---------- Entries

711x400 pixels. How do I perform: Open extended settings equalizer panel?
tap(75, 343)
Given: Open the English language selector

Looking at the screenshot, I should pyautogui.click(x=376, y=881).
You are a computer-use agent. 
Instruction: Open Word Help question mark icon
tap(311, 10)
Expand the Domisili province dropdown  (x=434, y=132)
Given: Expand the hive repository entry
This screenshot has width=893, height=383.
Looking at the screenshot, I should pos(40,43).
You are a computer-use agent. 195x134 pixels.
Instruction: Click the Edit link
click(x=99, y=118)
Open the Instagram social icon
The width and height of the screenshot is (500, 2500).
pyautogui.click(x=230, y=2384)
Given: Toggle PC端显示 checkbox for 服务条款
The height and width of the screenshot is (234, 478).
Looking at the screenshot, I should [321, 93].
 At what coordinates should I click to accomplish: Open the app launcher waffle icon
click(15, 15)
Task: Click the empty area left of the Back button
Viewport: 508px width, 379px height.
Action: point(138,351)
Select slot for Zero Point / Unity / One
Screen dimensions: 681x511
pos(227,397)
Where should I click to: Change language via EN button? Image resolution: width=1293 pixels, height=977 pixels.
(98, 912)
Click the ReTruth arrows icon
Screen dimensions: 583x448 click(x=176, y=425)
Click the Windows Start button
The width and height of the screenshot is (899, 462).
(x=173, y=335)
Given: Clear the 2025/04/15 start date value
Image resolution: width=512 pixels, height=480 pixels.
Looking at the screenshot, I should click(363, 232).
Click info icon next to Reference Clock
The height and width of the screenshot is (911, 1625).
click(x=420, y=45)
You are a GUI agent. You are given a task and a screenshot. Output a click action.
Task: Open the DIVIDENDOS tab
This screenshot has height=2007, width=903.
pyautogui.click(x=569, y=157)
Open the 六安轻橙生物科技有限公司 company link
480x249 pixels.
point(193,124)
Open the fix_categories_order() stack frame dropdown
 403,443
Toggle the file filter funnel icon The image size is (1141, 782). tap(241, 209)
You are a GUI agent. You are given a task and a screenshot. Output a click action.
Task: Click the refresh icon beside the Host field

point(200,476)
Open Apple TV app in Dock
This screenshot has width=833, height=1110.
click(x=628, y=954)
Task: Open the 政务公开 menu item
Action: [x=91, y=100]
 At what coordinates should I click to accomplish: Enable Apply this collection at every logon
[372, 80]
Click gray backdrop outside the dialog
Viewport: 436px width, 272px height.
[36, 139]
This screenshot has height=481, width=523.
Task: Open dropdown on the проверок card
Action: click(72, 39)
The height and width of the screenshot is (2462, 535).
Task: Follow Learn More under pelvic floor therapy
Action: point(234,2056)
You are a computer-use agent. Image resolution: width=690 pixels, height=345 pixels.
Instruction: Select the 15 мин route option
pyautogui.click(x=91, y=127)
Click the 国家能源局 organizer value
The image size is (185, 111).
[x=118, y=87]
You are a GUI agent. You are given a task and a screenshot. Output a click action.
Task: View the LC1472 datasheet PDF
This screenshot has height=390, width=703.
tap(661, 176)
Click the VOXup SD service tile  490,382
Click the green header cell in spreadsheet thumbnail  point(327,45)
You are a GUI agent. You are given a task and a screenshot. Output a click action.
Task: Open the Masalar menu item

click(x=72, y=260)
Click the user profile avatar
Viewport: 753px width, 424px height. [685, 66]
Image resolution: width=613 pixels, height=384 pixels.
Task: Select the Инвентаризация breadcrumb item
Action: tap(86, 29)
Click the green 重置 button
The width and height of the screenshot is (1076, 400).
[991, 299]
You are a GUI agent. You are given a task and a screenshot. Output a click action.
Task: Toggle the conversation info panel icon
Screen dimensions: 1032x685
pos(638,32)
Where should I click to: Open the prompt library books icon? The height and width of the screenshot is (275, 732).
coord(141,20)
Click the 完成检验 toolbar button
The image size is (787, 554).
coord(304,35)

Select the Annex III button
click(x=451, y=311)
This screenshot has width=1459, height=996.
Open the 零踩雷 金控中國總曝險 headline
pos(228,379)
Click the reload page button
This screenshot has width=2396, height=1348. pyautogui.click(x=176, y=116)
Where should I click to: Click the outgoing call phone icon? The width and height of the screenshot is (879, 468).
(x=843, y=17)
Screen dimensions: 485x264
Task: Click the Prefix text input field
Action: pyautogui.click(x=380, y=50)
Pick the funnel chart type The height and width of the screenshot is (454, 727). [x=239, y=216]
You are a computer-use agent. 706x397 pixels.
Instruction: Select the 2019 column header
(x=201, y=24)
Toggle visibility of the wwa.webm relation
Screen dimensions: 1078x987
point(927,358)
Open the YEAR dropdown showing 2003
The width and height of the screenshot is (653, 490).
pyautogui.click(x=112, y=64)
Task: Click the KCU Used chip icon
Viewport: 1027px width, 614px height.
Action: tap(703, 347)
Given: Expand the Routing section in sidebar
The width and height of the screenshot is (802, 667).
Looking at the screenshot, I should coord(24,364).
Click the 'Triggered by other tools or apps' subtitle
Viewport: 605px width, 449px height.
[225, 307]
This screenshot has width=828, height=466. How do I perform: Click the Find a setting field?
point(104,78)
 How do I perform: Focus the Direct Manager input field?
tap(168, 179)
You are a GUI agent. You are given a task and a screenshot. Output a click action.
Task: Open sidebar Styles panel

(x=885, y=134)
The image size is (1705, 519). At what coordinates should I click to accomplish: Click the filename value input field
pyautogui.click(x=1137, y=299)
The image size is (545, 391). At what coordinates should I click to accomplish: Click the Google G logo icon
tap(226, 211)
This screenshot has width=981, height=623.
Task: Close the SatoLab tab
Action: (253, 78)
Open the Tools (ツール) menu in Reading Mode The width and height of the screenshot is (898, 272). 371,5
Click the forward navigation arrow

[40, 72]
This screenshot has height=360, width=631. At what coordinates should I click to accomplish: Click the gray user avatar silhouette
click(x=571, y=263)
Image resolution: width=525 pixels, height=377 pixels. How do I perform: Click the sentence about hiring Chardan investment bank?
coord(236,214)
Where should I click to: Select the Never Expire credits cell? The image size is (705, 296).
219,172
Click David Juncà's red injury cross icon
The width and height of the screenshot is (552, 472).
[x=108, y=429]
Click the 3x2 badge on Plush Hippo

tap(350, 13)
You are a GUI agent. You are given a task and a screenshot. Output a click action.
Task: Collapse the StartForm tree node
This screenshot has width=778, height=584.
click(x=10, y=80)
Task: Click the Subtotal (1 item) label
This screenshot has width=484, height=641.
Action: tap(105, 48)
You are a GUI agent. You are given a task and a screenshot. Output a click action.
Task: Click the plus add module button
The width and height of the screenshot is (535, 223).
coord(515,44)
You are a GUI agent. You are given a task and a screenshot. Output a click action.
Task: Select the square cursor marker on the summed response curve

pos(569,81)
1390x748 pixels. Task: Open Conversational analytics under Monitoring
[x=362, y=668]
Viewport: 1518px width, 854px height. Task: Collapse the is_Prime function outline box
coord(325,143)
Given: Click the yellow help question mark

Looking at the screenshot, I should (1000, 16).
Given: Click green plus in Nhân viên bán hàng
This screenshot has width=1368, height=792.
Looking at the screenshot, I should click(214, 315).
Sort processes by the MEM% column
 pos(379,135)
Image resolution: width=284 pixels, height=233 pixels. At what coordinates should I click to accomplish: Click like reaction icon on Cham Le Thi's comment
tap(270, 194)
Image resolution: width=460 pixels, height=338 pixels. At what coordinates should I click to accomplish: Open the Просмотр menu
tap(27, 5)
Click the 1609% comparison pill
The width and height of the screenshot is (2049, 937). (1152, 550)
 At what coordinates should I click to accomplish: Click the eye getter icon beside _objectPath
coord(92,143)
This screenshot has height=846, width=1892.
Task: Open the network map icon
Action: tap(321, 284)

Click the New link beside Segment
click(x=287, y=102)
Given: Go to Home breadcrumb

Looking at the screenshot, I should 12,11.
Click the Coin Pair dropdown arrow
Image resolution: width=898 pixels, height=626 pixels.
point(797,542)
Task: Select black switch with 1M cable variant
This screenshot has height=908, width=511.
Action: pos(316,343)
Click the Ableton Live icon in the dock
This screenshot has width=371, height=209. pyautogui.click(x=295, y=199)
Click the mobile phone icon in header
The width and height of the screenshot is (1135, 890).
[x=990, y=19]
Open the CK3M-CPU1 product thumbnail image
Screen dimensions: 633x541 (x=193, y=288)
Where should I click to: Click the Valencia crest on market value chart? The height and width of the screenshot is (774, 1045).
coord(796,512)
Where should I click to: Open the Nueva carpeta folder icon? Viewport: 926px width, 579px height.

--------------------

What is required:
Convert the portion of the items that begins with the line containing "Given: Clear the 2025/04/15 start date value" and ends with the line containing "click(x=72, y=260)" into a Markdown table with the columns Row and Content, omitting blank lines.

Solution for this problem:
| Row | Content |
|---|---|
| 1 | Given: Clear the 2025/04/15 start date value |
| 2 | Image resolution: width=512 pixels, height=480 pixels. |
| 3 | Looking at the screenshot, I should click(363, 232). |
| 4 | Click info icon next to Reference Clock |
| 5 | The height and width of the screenshot is (911, 1625). |
| 6 | click(x=420, y=45) |
| 7 | You are a GUI agent. You are given a task and a screenshot. Output a click action. |
| 8 | Task: Open the DIVIDENDOS tab |
| 9 | This screenshot has height=2007, width=903. |
| 10 | pyautogui.click(x=569, y=157) |
| 11 | Open the 六安轻橙生物科技有限公司 company link |
| 12 | 480x249 pixels. |
| 13 | point(193,124) |
| 14 | Open the fix_categories_order() stack frame dropdown |
| 15 |  403,443 |
| 16 | Toggle the file filter funnel icon The image size is (1141, 782). tap(241, 209) |
| 17 | You are a GUI agent. You are given a task and a screenshot. Output a click action. |
| 18 | Task: Click the refresh icon beside the Host field |
| 19 | point(200,476) |
| 20 | Open Apple TV app in Dock |
| 21 | This screenshot has width=833, height=1110. |
| 22 | click(x=628, y=954) |
| 23 | Task: Open the 政务公开 menu item |
| 24 | Action: [x=91, y=100] |
| 25 |  At what coordinates should I click to accomplish: Enable Apply this collection at every logon |
| 26 | [372, 80] |
| 27 | Click gray backdrop outside the dialog |
| 28 | Viewport: 436px width, 272px height. |
| 29 | [36, 139] |
| 30 | This screenshot has height=481, width=523. |
| 31 | Task: Open dropdown on the проверок card |
| 32 | Action: click(72, 39) |
| 33 | The height and width of the screenshot is (2462, 535). |
| 34 | Task: Follow Learn More under pelvic floor therapy |
| 35 | Action: point(234,2056) |
| 36 | You are a computer-use agent. Image resolution: width=690 pixels, height=345 pixels. |
| 37 | Instruction: Select the 15 мин route option |
| 38 | pyautogui.click(x=91, y=127) |
| 39 | Click the 国家能源局 organizer value |
| 40 | The image size is (185, 111). |
| 41 | [x=118, y=87] |
| 42 | You are a GUI agent. You are given a task and a screenshot. Output a click action. |
| 43 | Task: View the LC1472 datasheet PDF |
| 44 | This screenshot has height=390, width=703. |
| 45 | tap(661, 176) |
| 46 | Click the VOXup SD service tile  490,382 |
| 47 | Click the green header cell in spreadsheet thumbnail  point(327,45) |
| 48 | You are a GUI agent. You are given a task and a screenshot. Output a click action. |
| 49 | Task: Open the Masalar menu item |
| 50 | click(x=72, y=260) |